### WORK REQUIRED
Report every line of the records below that includes the string "will".

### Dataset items
···
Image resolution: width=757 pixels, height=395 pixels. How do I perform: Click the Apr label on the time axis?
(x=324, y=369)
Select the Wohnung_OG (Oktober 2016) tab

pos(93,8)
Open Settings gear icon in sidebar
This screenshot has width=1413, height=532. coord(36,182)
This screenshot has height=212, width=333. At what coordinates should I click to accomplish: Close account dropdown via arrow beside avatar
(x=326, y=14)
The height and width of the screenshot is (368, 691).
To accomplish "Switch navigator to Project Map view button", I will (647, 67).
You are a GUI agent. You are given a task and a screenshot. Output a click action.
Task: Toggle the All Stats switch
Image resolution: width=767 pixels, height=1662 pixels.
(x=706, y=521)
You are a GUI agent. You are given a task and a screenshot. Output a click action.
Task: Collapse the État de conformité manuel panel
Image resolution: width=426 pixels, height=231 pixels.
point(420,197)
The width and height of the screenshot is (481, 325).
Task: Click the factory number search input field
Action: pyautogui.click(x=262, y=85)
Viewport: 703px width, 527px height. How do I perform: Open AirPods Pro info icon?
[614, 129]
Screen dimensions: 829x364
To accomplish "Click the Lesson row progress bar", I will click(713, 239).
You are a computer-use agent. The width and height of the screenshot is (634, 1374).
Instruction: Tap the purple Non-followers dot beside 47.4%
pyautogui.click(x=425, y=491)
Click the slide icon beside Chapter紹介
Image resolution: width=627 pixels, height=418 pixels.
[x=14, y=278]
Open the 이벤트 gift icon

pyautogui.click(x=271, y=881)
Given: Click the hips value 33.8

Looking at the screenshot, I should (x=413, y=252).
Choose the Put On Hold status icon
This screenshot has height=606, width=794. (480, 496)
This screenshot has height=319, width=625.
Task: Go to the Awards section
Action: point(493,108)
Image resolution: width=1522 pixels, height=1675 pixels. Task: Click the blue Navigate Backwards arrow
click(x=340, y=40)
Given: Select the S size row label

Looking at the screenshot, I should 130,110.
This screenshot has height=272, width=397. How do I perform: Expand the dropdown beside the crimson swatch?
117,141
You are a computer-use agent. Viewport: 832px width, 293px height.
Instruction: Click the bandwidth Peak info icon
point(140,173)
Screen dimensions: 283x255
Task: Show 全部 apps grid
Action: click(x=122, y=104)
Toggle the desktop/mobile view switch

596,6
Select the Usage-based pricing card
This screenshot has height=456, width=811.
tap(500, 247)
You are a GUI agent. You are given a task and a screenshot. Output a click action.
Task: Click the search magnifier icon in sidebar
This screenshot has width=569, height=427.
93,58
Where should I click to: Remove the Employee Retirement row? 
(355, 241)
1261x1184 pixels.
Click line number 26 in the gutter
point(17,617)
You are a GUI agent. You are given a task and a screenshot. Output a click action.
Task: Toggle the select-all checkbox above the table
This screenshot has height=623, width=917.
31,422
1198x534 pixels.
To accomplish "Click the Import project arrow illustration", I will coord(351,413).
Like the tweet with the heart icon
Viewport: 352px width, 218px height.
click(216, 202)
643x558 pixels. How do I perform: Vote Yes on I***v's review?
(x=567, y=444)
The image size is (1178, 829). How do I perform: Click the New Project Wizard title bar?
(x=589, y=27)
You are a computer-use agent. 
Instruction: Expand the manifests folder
···
### YOUR RESPONSE
To accomplish "Switch navigator to Project Map view button", I will (647, 67).
To accomplish "Click the Lesson row progress bar", I will click(713, 239).
To accomplish "Click the Import project arrow illustration", I will coord(351,413).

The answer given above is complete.